**阅读节选:**
%%
与此同时，skb结构里面的很多的字段是很少用到的。这里的应用是software routers，所以这里就不要的完全删除，这样的结构就是元数据的大小只有8byts，直接就减少了200bytes。

packetshader-buffer

Batch Processing

批量处理也是一个很常用的方法。PacketShader在packet处理的各个步骤都使用了批量处理得方式。这样用以下一些的好处：

(i) in hardware: NICs aggregate multiple packets into a single PCIe transaction for better I/O bandwidth utilization,

(ii) in device driver: the amortized cost of per-packet bookkeeping operations decreases, and 

(iii) in applications: processing multiple packets achieves smaller instruction footprint with reduced function call overheads and synchronization operations.

这里将批处理的方式应用的很彻底，从硬件到应用层面都使用了这样的方法。为了充分利用前面的huge packet buffers 。这里的IO Engine使用激进的预取方式，用来消除一些Cache Miss带来得开销。下面的图表示出在一次批量的packet数量在32以下的时候，提升是很明显的，

packetshader-batch

Multi-core Scalability & NUMA Scalability

这里就是就是一些多核下面的RSS优化，以及缓存的false sharing优化。NUMA主要就是NUMA-aware的一些优化。挺有效，没什么特别的。细节可以参看[1]。这里IO Engine表现出的性能还是很优秀的：

With RX and TX together, the minimal forwarding performance (without IP table lookup) stays above 40 Gbps for all packet sizes. By comparison, RouteBricks forwards 64B packets at 13.3 Gbps or 18.96 Mpps running in kernel mode on a slightly faster machine with dual quad-core 2.83 GHz CPUs. Our server outperforms Route-Bricks by a factor of 3 achieving 41.1 Gbps or 58.4 Mpps for the same packet size even though our experiment is done in user mode.

GPU 加速

基本架构如下：

packetshader-arch

这里要解决的第一个问题就是在CUDA上面，多个CPU线程同时访问同一个GPU的时候，会由于频繁的上下文切换导致性能的下降(写这篇Paper的时候，不清楚现在CUDA是个上面情况了)。这里就是将与GPU交互的工作拆出来，使用一个独立的线程处理。这个线程在这里被叫做Master Thread，其余的工作线程叫做Worker Thread。Worker Thread有什么工作需要用到GPU的，都需要通过Master Thread来代理完成。这里每一个线程都映射到一个CPU corebing设置亲和性。同时，在NUMA的情况下，根据结点进行分区，每个分区的处理都是独立的，

Those workers communicate only with the local master to avoid expensive node-crossing communication. Once a worker thread receives packets, all processing is done by the CPU and the GPU within the same node. The only exception is to forward packets to ports in the other node, but this process is done by DMA, not CPU.
%%
**所给信息:**
%%
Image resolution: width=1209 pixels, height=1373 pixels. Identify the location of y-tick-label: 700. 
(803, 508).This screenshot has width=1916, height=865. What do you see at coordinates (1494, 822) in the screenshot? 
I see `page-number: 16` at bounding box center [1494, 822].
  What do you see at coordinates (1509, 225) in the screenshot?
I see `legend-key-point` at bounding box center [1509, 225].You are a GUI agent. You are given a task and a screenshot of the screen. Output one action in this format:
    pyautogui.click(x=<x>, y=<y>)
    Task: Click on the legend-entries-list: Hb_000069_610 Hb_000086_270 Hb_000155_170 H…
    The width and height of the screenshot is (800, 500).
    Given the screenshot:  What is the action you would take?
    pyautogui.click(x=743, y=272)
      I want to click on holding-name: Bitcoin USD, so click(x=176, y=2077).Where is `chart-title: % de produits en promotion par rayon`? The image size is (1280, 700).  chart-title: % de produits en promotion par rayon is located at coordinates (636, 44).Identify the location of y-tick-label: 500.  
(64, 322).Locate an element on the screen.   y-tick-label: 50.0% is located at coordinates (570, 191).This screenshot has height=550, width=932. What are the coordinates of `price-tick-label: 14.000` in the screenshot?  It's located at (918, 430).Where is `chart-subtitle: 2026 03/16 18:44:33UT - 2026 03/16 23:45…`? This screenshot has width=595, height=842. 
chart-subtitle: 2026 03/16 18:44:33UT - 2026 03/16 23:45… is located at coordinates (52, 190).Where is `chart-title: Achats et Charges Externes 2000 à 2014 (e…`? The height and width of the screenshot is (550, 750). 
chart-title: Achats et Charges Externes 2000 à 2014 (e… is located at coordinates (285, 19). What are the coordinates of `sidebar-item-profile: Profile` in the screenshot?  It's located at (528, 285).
%%
**研读材料:**
1/ 将 PacketShader 节选中从“Those workers communicate”到“DMA, not CPU.”的这一段原样重新录入。
2/ 根据 PacketShader 节选回答：
(a) 删除 skb 中很少用到的字段后，元数据直接减少了多少？
(b) 一次批量的 packet 数量在多少以下时，提升很明显？
(c) 专门负责与 GPU 交互的独立线程叫什么？
作答时只依据 PacketShader 节选。

**各题解答:**
1/
Those workers communicate only with the local master to avoid expensive node-crossing communication. Once a worker thread receives packets, all processing is done by the CPU and the GPU within the same node. The only exception is to forward packets to ports in the other node, but this process is done by DMA, not CPU.

2/
(a) 200 bytes
(b) 32
(c) Master Thread